• _GIVEN RECORDS_

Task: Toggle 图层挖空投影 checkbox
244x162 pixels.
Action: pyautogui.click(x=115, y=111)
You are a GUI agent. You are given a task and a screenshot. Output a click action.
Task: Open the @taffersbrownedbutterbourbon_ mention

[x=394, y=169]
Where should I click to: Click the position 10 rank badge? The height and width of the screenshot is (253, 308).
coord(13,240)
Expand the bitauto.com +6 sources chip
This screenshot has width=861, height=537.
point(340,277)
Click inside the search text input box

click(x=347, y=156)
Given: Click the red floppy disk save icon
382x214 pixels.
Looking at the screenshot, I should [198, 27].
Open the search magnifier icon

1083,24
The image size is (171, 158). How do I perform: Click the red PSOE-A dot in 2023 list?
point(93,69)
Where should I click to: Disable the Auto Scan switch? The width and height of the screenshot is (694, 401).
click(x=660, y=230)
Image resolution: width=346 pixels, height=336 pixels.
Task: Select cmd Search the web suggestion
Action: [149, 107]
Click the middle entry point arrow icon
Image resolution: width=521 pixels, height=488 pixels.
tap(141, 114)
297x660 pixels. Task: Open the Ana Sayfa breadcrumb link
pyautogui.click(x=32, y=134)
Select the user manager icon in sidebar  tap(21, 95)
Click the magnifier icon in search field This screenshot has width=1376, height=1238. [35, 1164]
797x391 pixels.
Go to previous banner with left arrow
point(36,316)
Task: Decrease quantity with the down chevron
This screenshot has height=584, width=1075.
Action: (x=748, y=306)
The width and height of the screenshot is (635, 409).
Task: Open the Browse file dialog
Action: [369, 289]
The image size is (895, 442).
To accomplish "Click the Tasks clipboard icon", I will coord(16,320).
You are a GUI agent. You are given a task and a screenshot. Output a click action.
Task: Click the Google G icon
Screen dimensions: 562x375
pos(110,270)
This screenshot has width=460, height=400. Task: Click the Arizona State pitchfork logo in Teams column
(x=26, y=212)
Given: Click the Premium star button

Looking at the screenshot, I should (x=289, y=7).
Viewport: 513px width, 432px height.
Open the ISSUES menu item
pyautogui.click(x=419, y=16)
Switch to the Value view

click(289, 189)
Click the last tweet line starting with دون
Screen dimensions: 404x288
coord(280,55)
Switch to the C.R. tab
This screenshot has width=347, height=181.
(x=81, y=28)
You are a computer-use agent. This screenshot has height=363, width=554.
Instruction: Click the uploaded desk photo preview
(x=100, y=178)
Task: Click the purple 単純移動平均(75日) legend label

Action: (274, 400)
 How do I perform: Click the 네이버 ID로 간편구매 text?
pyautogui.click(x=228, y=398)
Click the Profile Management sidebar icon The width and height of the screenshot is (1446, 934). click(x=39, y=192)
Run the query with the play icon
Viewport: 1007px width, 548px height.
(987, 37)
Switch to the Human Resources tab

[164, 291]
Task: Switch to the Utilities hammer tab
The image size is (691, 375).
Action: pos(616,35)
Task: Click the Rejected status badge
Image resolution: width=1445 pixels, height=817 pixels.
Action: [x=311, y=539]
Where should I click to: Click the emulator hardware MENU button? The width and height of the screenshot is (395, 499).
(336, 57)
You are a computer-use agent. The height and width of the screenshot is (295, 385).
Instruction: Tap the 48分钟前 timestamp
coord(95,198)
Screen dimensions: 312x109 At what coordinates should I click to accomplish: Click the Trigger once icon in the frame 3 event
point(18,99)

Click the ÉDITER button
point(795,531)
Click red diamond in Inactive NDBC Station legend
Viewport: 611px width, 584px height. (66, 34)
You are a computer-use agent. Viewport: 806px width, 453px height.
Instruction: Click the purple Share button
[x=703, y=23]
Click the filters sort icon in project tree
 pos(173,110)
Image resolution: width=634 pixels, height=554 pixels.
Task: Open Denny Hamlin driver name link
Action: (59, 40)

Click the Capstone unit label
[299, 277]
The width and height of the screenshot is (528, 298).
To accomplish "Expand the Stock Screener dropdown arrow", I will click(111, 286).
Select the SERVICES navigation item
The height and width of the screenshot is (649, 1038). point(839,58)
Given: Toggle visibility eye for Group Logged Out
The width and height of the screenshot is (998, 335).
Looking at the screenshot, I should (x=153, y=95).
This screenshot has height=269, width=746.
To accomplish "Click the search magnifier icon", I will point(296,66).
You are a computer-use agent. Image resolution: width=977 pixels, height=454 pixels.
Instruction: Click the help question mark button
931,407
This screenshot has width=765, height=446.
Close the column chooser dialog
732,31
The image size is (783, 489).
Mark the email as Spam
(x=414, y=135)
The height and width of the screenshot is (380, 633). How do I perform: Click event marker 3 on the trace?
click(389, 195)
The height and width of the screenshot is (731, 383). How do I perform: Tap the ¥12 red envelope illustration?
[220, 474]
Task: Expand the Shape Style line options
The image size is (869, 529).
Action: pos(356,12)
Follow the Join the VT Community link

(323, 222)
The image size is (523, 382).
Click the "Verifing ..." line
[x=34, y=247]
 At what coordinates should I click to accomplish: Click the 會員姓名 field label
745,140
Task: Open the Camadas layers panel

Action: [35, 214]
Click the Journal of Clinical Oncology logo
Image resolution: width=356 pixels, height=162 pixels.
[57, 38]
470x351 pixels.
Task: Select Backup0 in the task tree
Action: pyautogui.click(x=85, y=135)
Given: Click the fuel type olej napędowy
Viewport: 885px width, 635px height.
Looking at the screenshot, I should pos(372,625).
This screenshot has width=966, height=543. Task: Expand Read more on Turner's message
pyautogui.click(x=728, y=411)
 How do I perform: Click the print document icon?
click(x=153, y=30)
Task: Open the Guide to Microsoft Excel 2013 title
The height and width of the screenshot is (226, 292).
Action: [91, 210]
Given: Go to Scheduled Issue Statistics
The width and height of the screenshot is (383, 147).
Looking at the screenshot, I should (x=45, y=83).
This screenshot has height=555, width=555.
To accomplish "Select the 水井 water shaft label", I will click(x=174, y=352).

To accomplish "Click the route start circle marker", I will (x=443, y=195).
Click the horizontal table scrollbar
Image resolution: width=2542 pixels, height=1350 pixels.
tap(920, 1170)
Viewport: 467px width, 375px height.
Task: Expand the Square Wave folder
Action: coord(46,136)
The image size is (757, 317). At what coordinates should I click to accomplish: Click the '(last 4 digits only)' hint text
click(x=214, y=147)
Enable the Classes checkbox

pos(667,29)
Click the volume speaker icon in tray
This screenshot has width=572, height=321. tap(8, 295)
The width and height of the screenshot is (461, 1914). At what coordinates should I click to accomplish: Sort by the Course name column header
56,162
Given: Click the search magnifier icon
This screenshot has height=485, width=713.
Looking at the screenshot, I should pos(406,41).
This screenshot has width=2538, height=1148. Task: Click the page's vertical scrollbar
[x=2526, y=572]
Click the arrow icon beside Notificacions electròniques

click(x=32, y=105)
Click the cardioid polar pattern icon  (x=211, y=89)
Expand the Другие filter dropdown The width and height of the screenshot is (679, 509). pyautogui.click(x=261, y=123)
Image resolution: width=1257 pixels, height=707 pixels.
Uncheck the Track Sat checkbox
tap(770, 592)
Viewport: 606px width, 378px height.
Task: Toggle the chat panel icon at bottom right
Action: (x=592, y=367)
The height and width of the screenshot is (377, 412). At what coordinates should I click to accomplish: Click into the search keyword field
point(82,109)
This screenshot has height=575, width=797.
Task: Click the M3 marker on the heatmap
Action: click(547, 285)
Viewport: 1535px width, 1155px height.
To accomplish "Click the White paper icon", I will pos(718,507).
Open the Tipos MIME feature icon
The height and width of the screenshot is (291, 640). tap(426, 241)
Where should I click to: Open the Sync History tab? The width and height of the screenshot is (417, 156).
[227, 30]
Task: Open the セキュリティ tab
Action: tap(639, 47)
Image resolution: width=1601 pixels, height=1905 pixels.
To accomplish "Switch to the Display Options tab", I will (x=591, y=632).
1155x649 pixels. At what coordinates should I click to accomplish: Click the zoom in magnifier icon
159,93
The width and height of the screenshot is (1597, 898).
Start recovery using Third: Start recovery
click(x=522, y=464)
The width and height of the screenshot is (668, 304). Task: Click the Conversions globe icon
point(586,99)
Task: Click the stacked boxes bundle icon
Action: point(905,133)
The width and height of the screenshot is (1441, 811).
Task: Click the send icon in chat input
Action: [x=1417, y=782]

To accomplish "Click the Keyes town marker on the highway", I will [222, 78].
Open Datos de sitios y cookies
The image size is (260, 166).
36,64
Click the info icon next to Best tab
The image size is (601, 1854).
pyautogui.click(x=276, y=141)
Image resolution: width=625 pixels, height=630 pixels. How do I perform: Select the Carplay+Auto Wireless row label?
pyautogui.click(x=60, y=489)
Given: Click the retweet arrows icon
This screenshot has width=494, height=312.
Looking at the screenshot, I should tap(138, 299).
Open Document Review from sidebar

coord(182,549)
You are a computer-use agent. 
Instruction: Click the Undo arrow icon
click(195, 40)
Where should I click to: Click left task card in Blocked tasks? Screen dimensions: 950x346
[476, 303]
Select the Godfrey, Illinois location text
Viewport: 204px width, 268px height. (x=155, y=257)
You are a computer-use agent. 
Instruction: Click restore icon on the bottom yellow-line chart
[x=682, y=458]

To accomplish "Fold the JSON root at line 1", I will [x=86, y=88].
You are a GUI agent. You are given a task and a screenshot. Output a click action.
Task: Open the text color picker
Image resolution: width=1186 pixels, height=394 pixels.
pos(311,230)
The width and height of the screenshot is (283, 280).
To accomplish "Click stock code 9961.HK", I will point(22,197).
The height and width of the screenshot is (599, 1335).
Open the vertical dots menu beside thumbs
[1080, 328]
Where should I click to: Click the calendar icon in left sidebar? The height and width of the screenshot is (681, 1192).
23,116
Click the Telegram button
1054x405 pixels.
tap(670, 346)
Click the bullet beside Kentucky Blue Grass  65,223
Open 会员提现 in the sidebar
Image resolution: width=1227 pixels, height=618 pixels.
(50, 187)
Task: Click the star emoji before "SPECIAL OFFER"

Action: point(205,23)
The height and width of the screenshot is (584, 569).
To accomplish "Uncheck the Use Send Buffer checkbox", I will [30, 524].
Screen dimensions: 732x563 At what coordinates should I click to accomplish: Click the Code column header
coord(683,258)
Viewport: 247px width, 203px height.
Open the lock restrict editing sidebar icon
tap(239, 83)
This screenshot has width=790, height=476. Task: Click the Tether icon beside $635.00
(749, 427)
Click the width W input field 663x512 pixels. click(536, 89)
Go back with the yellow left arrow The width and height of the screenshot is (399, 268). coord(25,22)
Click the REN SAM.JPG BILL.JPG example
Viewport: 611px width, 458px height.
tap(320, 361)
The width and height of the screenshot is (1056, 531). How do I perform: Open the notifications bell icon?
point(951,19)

• _THE REQUEST_
Pick out each line of the material above that contains the word "left", and copy those lines.

• _THE SOLUTION_
Go to previous banner with left arrow
Where should I click to: Click left task card in Blocked tasks? Screen dimensions: 950x346
Where should I click to: Click the calendar icon in left sidebar? The height and width of the screenshot is (681, 1192).
Go back with the yellow left arrow The width and height of the screenshot is (399, 268). coord(25,22)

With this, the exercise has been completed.